■ EXERCISE BRIEF:
Out of the lines below, please list those that hold the string "chart".

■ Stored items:

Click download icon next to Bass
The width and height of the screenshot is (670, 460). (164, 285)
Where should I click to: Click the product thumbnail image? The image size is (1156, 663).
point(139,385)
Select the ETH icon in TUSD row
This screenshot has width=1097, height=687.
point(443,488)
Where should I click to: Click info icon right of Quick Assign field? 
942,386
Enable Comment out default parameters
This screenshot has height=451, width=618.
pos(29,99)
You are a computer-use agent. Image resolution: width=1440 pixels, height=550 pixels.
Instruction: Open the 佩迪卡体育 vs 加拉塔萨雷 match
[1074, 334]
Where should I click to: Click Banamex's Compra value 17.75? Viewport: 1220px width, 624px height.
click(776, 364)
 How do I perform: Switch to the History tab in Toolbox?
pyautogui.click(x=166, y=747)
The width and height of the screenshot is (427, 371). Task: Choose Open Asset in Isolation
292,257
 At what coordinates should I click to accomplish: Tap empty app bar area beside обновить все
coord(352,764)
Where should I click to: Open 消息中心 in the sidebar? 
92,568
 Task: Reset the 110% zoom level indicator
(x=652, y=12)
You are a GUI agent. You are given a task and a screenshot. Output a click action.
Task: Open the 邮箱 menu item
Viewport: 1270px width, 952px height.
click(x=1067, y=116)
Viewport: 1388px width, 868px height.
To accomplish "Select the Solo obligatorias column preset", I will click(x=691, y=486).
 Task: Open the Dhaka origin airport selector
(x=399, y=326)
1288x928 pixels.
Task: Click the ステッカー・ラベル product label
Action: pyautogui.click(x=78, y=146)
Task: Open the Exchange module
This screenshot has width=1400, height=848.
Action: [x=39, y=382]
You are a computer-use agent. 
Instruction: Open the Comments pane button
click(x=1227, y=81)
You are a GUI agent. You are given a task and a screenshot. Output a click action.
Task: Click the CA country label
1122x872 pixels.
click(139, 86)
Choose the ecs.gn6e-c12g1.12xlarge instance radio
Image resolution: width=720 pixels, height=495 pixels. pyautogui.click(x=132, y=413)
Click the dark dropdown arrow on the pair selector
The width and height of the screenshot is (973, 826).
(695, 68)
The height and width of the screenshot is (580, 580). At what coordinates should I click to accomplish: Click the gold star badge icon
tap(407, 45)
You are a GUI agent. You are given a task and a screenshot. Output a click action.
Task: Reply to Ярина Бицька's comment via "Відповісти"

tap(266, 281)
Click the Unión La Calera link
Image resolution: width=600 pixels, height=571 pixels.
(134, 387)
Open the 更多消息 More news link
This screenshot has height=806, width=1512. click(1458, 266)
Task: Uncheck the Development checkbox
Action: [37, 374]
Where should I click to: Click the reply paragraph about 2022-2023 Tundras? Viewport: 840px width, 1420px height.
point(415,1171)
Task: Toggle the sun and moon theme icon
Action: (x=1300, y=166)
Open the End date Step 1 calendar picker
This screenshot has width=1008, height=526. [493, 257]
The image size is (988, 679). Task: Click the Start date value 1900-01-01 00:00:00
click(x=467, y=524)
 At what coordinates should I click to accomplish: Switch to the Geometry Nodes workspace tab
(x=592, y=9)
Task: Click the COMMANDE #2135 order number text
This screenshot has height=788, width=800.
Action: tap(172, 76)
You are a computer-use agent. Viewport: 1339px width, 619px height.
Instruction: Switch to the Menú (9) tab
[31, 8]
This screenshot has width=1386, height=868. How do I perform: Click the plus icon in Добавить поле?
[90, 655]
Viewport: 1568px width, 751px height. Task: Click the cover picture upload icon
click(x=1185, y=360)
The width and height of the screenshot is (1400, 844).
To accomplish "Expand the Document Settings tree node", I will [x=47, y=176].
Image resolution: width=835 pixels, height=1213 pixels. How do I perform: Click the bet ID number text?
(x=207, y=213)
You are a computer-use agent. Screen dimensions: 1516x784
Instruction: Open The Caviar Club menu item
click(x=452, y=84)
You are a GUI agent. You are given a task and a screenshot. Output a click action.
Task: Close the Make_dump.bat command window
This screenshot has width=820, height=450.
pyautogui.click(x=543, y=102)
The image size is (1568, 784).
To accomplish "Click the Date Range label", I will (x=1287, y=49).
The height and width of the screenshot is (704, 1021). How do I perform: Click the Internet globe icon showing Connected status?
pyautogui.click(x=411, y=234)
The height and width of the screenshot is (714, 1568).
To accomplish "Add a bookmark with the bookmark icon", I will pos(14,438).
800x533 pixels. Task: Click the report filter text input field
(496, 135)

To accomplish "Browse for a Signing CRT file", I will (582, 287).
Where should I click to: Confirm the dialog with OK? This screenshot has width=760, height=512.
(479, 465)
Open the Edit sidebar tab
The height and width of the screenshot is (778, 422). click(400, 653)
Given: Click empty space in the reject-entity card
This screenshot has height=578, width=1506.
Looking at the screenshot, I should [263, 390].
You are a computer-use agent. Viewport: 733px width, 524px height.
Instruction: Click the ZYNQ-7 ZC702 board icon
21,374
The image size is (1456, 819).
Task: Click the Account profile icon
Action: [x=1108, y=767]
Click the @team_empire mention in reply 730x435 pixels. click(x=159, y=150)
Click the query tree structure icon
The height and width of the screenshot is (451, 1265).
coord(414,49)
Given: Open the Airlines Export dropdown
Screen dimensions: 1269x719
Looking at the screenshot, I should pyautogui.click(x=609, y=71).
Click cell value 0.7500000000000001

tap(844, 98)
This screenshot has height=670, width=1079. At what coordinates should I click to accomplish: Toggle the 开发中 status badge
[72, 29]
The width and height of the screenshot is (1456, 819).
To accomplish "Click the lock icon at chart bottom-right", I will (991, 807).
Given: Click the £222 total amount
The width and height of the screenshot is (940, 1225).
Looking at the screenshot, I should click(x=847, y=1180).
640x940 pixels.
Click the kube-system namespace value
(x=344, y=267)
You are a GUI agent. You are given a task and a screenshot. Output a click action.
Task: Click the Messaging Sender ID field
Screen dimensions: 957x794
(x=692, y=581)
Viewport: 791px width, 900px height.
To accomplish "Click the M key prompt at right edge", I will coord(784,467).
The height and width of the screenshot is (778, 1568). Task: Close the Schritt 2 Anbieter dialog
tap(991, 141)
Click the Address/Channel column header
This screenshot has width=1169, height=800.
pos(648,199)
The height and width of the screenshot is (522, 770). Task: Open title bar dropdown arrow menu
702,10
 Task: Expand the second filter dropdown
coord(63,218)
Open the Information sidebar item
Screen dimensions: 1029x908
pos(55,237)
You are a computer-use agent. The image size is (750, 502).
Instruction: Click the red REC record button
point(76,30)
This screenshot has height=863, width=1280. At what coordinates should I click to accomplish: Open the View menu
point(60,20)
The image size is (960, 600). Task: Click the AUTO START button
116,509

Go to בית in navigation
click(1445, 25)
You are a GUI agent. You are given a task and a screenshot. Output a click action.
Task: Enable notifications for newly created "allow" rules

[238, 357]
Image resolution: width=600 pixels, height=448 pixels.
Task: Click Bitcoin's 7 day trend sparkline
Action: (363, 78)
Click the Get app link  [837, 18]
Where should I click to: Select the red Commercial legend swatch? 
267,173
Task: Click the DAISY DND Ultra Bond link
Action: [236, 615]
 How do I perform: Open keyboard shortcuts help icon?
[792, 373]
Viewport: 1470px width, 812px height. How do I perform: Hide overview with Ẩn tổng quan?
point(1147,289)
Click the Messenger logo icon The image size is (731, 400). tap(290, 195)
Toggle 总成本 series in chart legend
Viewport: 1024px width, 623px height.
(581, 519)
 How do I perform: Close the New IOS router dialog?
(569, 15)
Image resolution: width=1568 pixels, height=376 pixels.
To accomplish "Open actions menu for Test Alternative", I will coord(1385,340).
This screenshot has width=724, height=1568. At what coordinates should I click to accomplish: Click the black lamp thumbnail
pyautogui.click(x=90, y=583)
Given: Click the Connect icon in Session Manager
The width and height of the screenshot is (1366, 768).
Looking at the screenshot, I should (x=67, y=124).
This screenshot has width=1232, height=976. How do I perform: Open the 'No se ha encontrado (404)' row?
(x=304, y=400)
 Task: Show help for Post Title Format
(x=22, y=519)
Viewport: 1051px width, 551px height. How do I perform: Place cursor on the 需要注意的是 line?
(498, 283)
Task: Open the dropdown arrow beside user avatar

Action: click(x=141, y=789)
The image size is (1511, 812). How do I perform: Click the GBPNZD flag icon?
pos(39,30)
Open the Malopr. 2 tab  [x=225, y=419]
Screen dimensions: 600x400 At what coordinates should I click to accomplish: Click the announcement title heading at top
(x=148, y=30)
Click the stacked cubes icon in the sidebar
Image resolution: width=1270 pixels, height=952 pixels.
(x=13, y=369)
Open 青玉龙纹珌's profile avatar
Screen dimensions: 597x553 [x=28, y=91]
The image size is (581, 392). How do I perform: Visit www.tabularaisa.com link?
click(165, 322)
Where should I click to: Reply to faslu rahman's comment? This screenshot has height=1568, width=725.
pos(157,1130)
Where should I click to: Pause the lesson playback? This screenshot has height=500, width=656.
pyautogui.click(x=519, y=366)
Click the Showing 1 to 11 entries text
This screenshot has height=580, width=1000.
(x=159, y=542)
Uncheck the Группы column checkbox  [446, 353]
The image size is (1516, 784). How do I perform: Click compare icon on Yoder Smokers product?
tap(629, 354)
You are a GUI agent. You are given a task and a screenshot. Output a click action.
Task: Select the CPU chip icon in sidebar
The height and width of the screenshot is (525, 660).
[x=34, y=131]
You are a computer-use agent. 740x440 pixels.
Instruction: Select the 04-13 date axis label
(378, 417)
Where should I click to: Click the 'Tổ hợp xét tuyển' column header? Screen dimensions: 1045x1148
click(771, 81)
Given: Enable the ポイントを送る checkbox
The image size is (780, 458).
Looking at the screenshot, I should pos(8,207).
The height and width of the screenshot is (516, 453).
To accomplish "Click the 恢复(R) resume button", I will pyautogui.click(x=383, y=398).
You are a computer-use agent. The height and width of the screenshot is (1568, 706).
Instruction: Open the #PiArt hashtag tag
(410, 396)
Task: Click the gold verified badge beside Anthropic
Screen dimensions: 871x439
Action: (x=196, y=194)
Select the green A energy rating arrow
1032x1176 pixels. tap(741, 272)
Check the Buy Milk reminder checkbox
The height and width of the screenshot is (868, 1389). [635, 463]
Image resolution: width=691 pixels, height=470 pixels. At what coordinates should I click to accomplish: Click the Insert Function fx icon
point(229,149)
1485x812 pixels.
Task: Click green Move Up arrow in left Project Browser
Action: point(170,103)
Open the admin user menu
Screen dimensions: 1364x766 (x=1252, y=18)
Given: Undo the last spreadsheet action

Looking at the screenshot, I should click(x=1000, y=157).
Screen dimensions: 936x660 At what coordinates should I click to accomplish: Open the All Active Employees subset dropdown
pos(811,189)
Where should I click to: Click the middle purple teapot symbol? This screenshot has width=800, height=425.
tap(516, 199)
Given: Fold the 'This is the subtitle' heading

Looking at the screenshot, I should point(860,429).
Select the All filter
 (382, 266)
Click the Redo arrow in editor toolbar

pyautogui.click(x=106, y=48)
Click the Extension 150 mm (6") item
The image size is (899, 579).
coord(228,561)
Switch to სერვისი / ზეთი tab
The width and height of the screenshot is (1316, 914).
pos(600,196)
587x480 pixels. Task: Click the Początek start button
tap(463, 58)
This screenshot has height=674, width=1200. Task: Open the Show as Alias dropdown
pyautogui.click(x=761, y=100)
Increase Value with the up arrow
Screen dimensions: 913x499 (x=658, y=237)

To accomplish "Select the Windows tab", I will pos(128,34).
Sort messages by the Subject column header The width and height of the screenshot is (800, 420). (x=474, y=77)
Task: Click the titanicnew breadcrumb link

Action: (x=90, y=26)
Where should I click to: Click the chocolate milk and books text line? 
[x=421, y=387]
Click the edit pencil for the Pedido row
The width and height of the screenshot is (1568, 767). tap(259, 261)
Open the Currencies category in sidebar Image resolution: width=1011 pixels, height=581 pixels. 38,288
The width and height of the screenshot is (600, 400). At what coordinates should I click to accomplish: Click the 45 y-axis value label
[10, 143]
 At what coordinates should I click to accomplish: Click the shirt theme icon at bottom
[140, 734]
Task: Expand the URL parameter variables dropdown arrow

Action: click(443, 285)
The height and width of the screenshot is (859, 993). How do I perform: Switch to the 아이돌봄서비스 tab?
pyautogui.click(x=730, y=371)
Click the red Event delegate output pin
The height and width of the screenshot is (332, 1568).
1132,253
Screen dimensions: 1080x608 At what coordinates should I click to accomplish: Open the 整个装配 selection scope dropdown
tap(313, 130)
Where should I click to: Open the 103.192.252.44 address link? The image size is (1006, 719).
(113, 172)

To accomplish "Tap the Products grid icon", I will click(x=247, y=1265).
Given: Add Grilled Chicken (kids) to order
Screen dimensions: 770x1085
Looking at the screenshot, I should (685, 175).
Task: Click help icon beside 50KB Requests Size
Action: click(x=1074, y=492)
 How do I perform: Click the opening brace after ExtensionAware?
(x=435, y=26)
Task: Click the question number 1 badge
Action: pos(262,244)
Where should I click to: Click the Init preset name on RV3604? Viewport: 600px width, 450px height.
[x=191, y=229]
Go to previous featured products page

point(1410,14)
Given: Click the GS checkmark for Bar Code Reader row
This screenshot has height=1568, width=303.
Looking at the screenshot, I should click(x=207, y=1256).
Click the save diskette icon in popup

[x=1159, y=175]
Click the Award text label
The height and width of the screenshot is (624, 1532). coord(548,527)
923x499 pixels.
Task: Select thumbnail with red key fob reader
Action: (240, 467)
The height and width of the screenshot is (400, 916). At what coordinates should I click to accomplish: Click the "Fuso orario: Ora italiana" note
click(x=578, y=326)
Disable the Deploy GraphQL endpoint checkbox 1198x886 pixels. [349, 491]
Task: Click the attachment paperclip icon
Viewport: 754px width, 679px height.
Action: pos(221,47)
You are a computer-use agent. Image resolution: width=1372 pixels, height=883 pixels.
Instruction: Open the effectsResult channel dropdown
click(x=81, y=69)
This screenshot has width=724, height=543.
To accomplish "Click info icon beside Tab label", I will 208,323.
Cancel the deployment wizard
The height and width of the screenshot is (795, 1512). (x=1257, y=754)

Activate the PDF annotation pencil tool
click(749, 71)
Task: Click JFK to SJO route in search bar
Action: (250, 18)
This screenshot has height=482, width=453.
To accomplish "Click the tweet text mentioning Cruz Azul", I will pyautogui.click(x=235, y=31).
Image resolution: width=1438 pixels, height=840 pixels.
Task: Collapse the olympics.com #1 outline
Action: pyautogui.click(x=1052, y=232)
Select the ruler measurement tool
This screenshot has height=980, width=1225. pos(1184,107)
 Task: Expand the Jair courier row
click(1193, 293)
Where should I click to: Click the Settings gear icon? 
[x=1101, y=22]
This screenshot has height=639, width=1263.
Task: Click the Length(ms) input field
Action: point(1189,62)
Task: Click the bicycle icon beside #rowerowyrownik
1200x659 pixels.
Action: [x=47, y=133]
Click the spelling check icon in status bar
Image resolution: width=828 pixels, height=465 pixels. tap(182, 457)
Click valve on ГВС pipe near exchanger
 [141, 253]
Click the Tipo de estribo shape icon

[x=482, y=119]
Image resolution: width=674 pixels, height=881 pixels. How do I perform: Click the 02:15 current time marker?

■ EXERCISE RESPONSE:
To accomplish "Click the lock icon at chart bottom-right", I will (991, 807).
Toggle 总成本 series in chart legend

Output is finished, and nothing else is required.